WHAT YOU NEED TO DO: Retype the rows below word for word, from the first one up to and including the line containing "image-reference-code: OBC3073120 is". Leave out the pictures.

GIVEN ENTRIES:

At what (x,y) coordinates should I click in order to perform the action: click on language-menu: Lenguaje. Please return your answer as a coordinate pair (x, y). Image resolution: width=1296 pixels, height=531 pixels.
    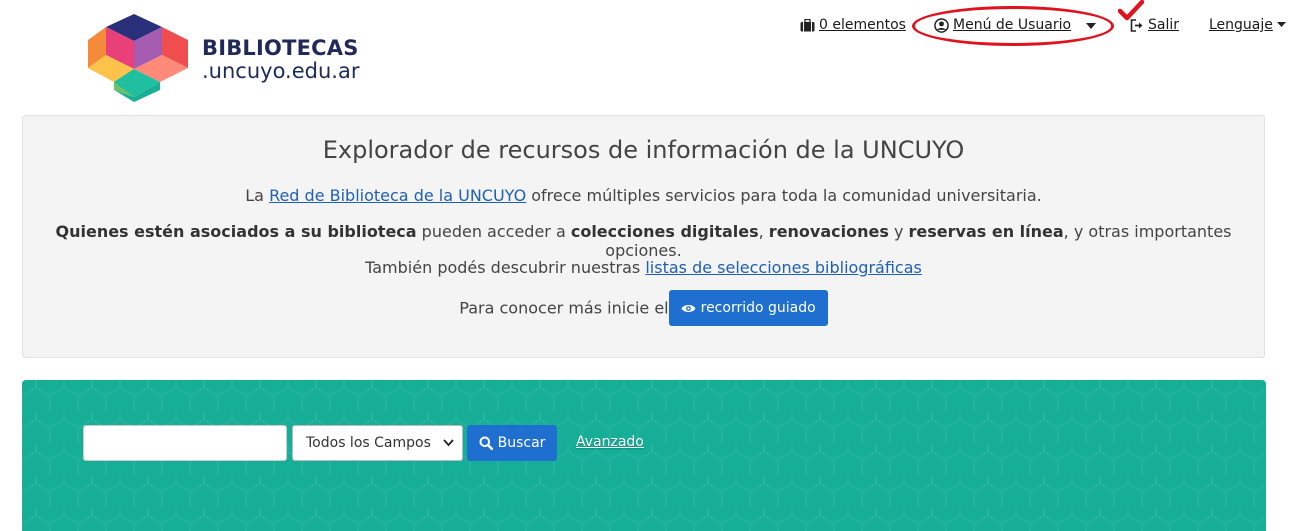
    Looking at the image, I should click on (1248, 25).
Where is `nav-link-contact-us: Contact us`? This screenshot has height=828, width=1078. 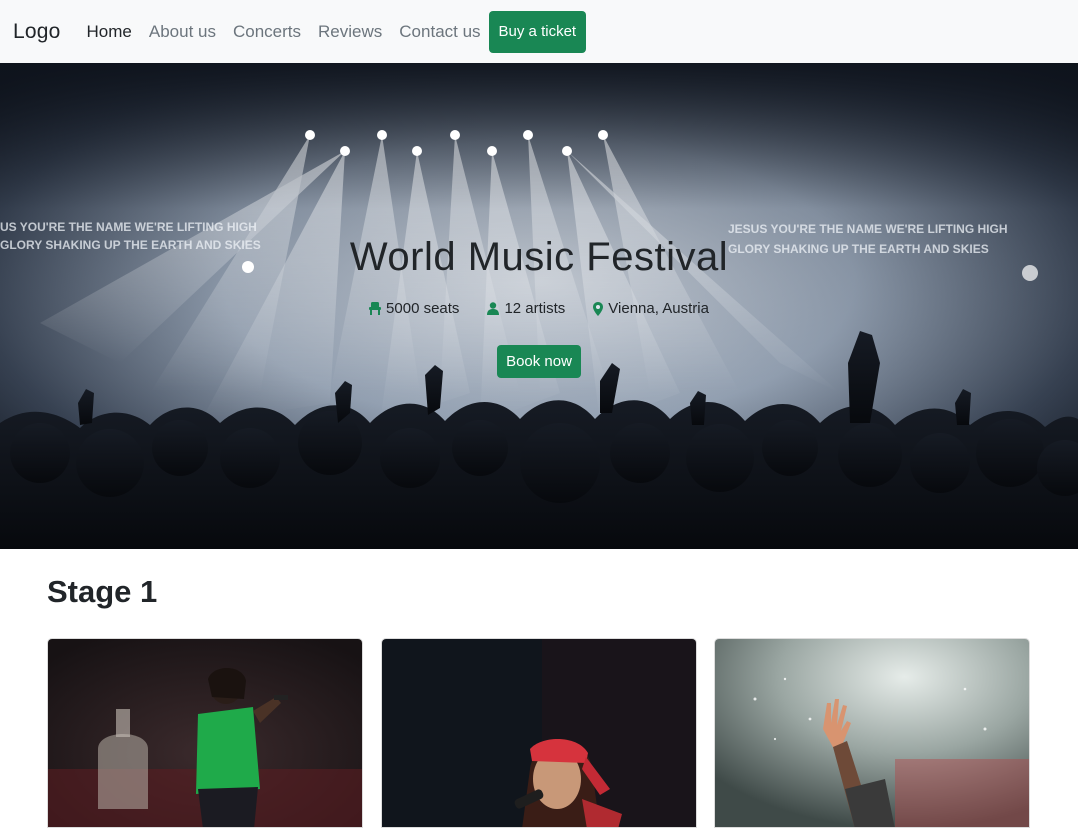
nav-link-contact-us: Contact us is located at coordinates (440, 32).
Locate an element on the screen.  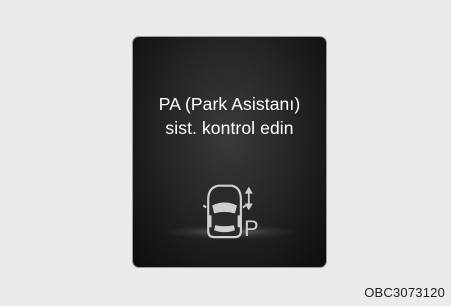
image-reference-code: OBC3073120 is located at coordinates (404, 292).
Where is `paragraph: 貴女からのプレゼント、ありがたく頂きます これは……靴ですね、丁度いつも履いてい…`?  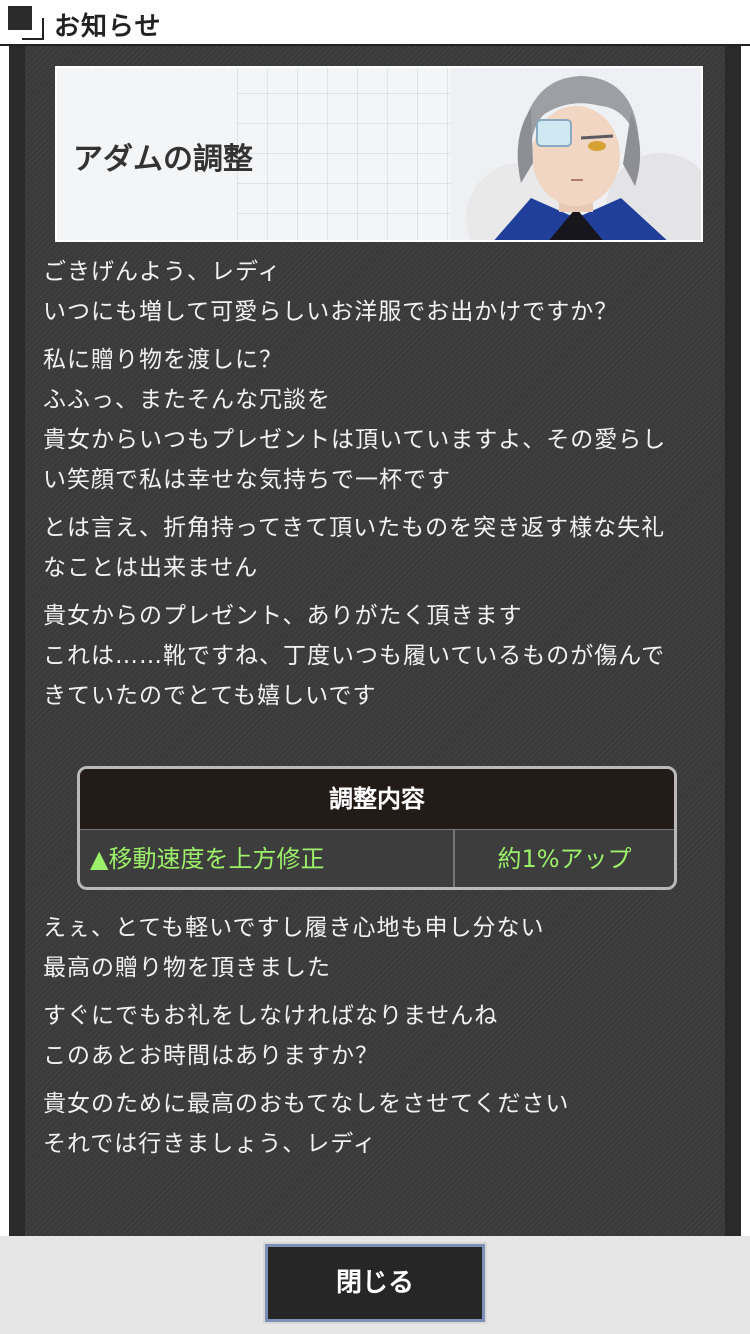 paragraph: 貴女からのプレゼント、ありがたく頂きます これは……靴ですね、丁度いつも履いてい… is located at coordinates (378, 656).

SOLUTION:
At what (x,y) coordinates should I click in order to perform the action: click on language-menu: Lenguaje. Please return your answer as a coordinate pair (x, y). Image resolution: width=1296 pixels, height=531 pixels.
    Looking at the image, I should click on (1248, 25).
Where is `nav-link-contact-us: Contact us`? This screenshot has height=828, width=1078. 
nav-link-contact-us: Contact us is located at coordinates (440, 32).
Locate an element on the screen.  
image-reference-code: OBC3073120 is located at coordinates (404, 292).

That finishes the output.